— Questions to answer —
[1] In the paper summary on math reasoning, translate this sentence into Spanish: "Supervised fine-tuning often makes models forget what they learned before, causing poor transferability."
[2] According to the paper summary on math reasoning, which training method helps models keep their general problem-solving skills across many tasks and domains?
[3] From the paper summary on math reasoning, transcribe the part that opens with the words containing "This matters because" and closes with "many different tasks.".

— Reading text —

Does Math Reasoning Improve General LLM Capabilities? Understanding Transferability of LLM Reasoning
Maggie Huan, Yuetai Li, Tuney Zheng, Xiaoyu Xu, Seungone Kim, Minxin Du, Radha Poovendran, Graham Neubig, Xiang Yue
2025-07-02
Summary
This paper talks about how different ways of training large language models affect their ability to reason and solve problems not just in math but in other areas too. It explains how models trained with reinforcement learning generalize better across different tasks than those trained with supervised fine-tuning.
What's the problem?
The problem is that while some language models get very good at math reasoning through training, they don’t always do well when asked to solve problems in other subjects or real-world tasks. This shows that improving math skills alone might not help overall reasoning abilities.
What's the solution?
The researchers compared models trained with reinforcement learning and supervised fine-tuning on math data and found that reinforcement learning helps models keep their general problem-solving skills across many tasks and domains. Supervised fine-tuning often makes models forget what they learned before, causing poor transferability.
Why it matters?
This matters because it shows that how we train language models affects not only their math skills but also their general intelligence. Understanding this helps researchers create better models that can solve a wider variety of problems and adapt to many different tasks.
Abstract
Reinforcement learning-tuned models generalize better across domains compared to supervised fine-tuned models in reasoning tasks, indicating a need to reconsider standard training methods.

— Supplied records —
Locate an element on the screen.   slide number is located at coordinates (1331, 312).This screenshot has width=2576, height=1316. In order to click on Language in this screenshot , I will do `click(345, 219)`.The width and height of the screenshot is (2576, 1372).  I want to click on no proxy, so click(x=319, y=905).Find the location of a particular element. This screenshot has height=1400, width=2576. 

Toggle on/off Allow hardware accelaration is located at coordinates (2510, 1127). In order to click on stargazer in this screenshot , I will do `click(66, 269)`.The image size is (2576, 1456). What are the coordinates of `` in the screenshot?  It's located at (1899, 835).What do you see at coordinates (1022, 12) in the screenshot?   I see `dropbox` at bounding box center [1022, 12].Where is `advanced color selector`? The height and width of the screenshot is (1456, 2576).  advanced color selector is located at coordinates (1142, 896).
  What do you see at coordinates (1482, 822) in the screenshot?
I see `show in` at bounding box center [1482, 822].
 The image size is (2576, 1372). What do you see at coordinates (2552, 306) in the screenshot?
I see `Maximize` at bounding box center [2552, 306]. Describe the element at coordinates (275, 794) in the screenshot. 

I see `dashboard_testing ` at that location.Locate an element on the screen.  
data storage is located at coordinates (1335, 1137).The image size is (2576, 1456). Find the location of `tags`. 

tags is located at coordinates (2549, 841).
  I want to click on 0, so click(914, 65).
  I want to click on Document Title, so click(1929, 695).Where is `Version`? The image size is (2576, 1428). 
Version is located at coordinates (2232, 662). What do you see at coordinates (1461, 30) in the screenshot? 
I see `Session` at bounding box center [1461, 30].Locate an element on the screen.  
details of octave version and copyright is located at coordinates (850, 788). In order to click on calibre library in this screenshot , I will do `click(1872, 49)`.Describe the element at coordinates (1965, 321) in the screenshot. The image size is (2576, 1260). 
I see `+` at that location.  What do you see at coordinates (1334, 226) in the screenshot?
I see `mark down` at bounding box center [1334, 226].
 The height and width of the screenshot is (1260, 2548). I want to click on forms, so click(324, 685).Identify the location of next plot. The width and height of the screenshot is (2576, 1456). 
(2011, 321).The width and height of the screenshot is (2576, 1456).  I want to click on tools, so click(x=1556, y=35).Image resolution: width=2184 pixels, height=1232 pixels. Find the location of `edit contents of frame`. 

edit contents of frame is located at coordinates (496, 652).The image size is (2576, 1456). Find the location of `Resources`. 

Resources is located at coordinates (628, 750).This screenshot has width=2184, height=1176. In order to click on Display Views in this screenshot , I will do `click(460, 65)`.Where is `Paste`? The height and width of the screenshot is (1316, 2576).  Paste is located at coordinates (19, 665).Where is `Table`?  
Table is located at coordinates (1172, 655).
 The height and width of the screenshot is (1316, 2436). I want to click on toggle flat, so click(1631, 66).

— Solutions to the exercise —
[1] El ajuste fino supervisado a menudo hace que los modelos olviden lo que aprendieron antes, lo que provoca una transferibilidad deficiente.

[2] Reinforcement learning.

[3]
This matters because it shows that how we train language models affects not only their math skills but also their general intelligence. Understanding this helps researchers create better models that can solve a wider variety of problems and adapt to many different tasks.